### Assignment:
Retype the listing below exactly, pictures removed.

### Available data:
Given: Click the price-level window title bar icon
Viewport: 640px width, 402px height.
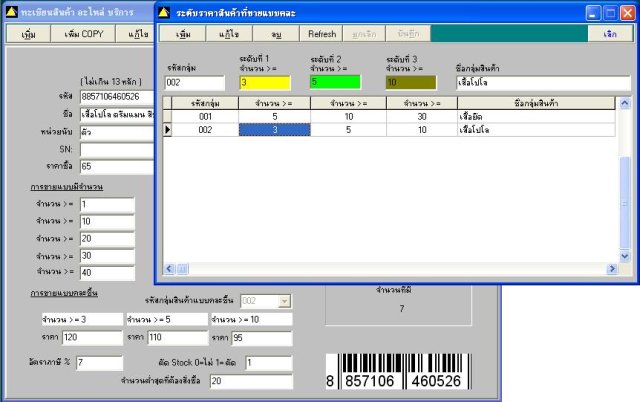Looking at the screenshot, I should [166, 12].
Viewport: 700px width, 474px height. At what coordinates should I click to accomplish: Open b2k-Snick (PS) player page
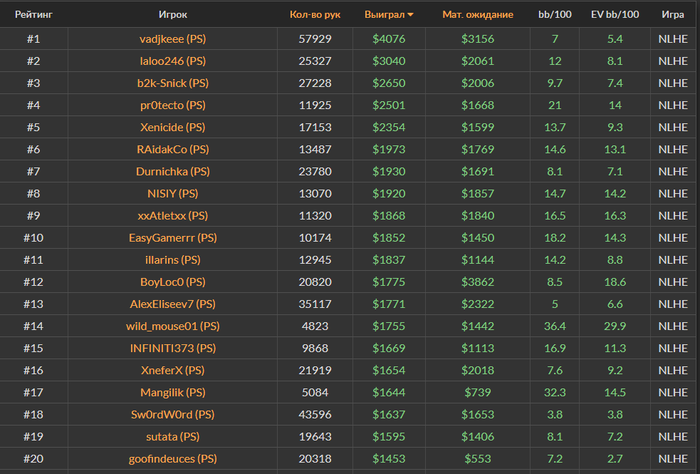pos(173,82)
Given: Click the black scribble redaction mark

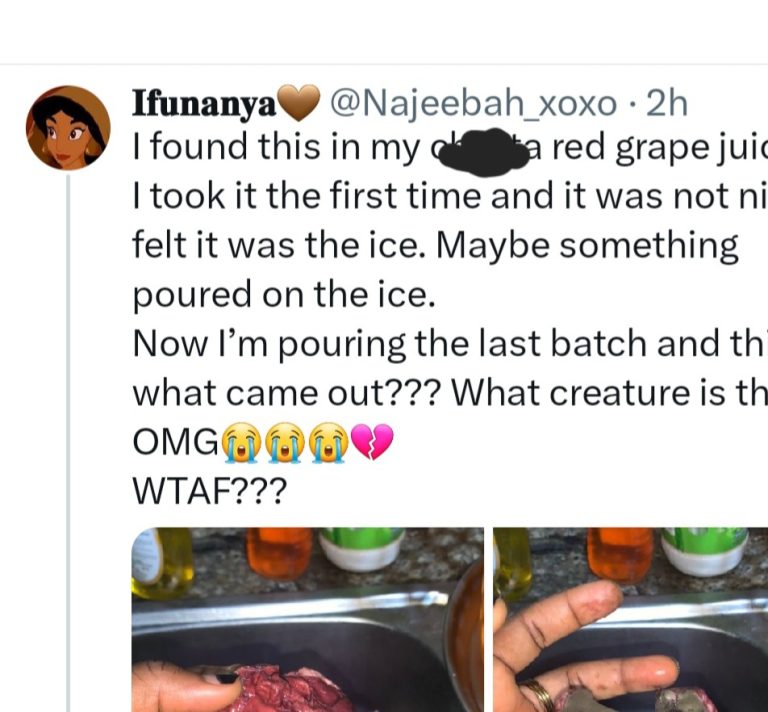Looking at the screenshot, I should tap(477, 153).
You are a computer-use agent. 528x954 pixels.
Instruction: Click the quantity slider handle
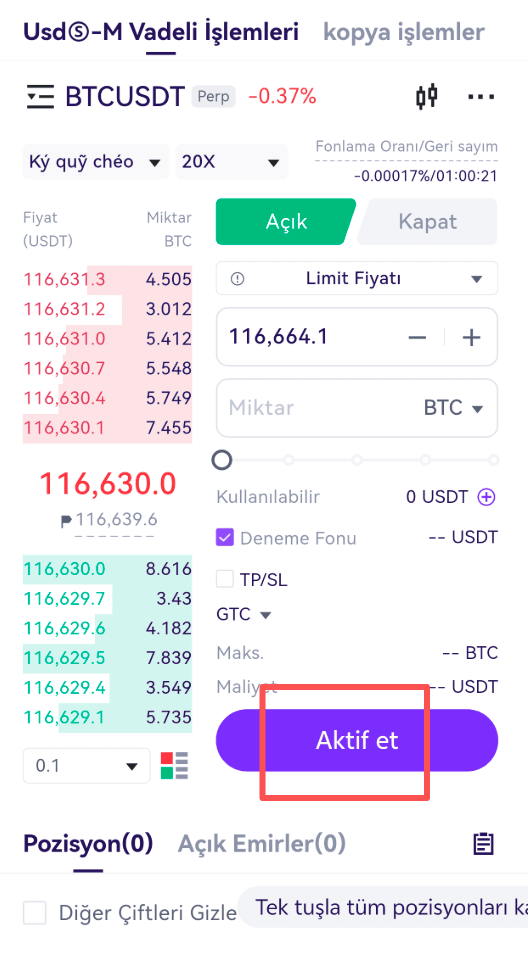tap(222, 459)
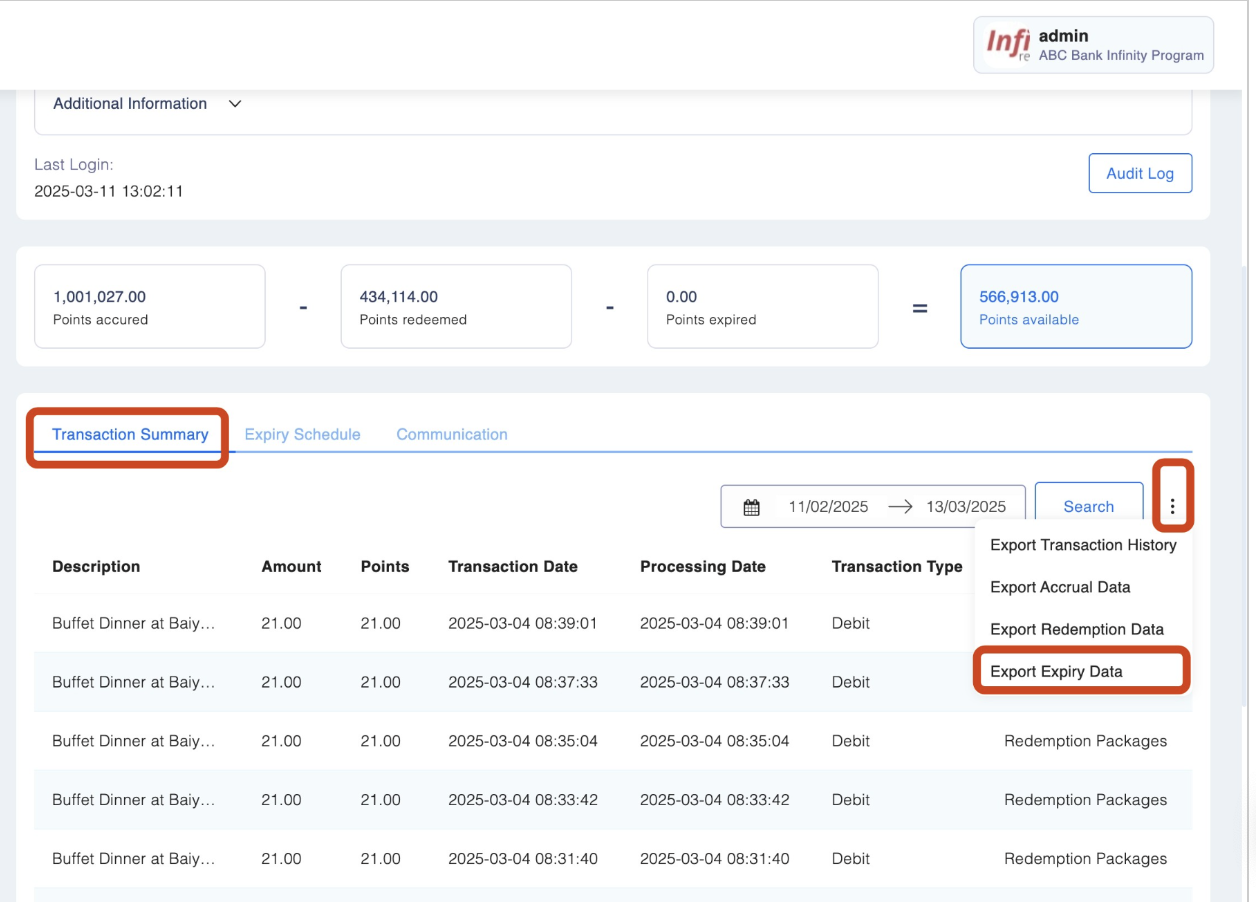Image resolution: width=1256 pixels, height=902 pixels.
Task: Click the arrow between the date fields
Action: point(900,507)
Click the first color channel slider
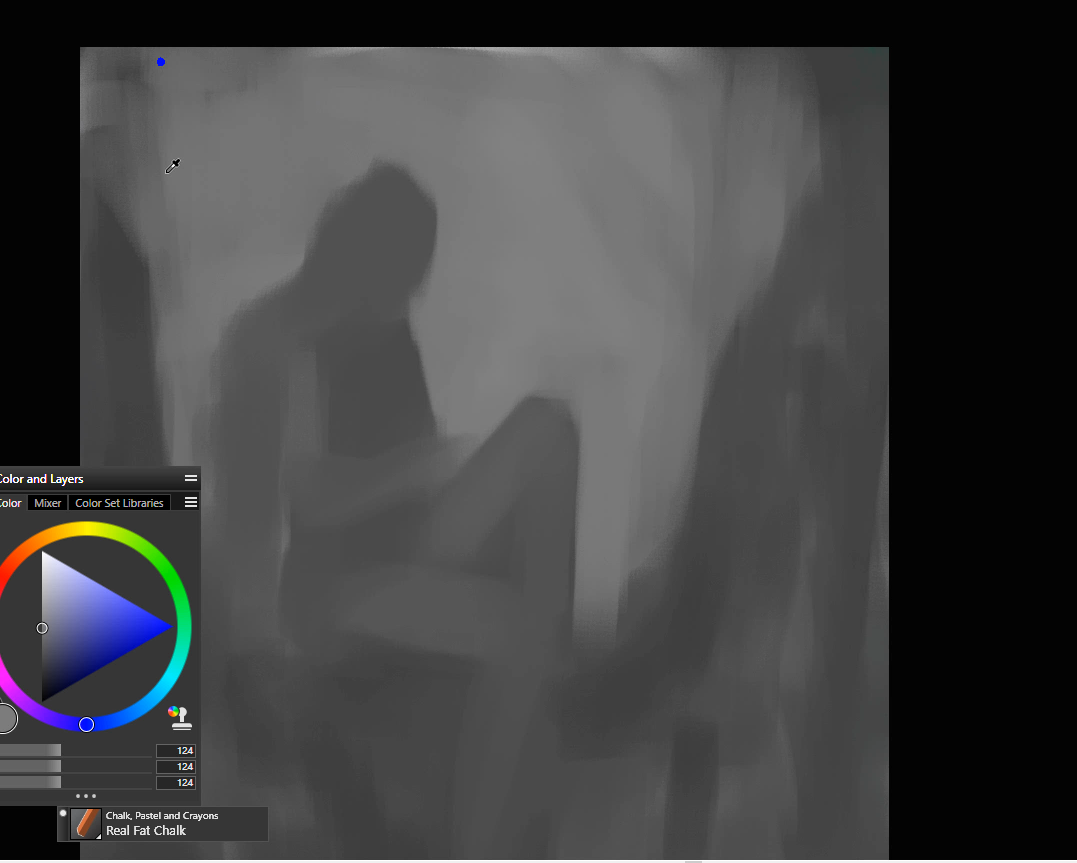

### Result of this task:
Given: Click the price-level window title bar icon
Viewport: 640px width, 402px height.
Looking at the screenshot, I should [166, 12].
Viewport: 700px width, 474px height. At what coordinates should I click to accomplish: Open b2k-Snick (PS) player page
pos(173,82)
Given: Click the black scribble redaction mark

Looking at the screenshot, I should tap(477, 153).
You are a computer-use agent. 528x954 pixels.
Instruction: Click the quantity slider handle
tap(222, 459)
Image resolution: width=1256 pixels, height=902 pixels.
Task: Click the arrow between the date fields
Action: point(900,507)
Click the first color channel slider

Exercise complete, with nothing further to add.